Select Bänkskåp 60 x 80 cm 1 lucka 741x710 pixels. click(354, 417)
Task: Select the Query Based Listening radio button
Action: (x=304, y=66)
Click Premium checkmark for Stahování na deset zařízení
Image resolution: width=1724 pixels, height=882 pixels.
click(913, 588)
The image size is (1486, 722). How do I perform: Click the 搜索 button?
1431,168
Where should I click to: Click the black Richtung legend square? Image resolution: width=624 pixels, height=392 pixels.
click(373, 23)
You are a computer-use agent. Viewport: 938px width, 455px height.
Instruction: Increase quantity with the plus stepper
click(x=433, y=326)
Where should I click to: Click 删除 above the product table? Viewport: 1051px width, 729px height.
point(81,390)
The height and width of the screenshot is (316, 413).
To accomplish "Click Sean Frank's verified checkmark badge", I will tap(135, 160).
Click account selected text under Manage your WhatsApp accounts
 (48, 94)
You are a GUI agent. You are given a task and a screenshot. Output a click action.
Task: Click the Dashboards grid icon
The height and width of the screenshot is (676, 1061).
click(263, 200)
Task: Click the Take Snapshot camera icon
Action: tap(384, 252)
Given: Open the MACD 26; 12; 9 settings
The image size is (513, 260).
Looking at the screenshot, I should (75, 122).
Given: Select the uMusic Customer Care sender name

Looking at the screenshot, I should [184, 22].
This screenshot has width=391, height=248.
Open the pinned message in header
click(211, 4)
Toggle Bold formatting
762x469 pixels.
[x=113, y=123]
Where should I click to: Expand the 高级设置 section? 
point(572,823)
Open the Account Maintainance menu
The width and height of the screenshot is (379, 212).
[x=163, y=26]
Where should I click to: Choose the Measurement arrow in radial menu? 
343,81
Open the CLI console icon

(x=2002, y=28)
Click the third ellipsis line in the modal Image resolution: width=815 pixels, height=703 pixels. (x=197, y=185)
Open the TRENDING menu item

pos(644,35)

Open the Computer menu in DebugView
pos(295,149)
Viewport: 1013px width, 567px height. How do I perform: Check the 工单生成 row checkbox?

****************

EXERCISE PROMPT:
Reproduce every entry above word for word, with each line kept in its original order.

WRITTEN SOLUTION:
Select Bänkskåp 60 x 80 cm 1 lucka 741x710 pixels. click(354, 417)
Task: Select the Query Based Listening radio button
Action: (x=304, y=66)
Click Premium checkmark for Stahování na deset zařízení
Image resolution: width=1724 pixels, height=882 pixels.
click(913, 588)
The image size is (1486, 722). How do I perform: Click the 搜索 button?
1431,168
Where should I click to: Click the black Richtung legend square? Image resolution: width=624 pixels, height=392 pixels.
click(373, 23)
You are a computer-use agent. Viewport: 938px width, 455px height.
Instruction: Increase quantity with the plus stepper
click(x=433, y=326)
Where should I click to: Click 删除 above the product table? Viewport: 1051px width, 729px height.
point(81,390)
The height and width of the screenshot is (316, 413).
To accomplish "Click Sean Frank's verified checkmark badge", I will tap(135, 160).
Click account selected text under Manage your WhatsApp accounts
 (48, 94)
You are a GUI agent. You are given a task and a screenshot. Output a click action.
Task: Click the Dashboards grid icon
The height and width of the screenshot is (676, 1061).
click(263, 200)
Task: Click the Take Snapshot camera icon
Action: tap(384, 252)
Given: Open the MACD 26; 12; 9 settings
The image size is (513, 260).
Looking at the screenshot, I should (75, 122).
Given: Select the uMusic Customer Care sender name

Looking at the screenshot, I should [184, 22].
This screenshot has width=391, height=248.
Open the pinned message in header
click(211, 4)
Toggle Bold formatting
762x469 pixels.
[x=113, y=123]
Where should I click to: Expand the 高级设置 section? 
point(572,823)
Open the Account Maintainance menu
The width and height of the screenshot is (379, 212).
[x=163, y=26]
Where should I click to: Choose the Measurement arrow in radial menu? 
343,81
Open the CLI console icon

(x=2002, y=28)
Click the third ellipsis line in the modal Image resolution: width=815 pixels, height=703 pixels. (x=197, y=185)
Open the TRENDING menu item

pos(644,35)

Open the Computer menu in DebugView
pos(295,149)
Viewport: 1013px width, 567px height. How do I perform: Check the 工单生成 row checkbox?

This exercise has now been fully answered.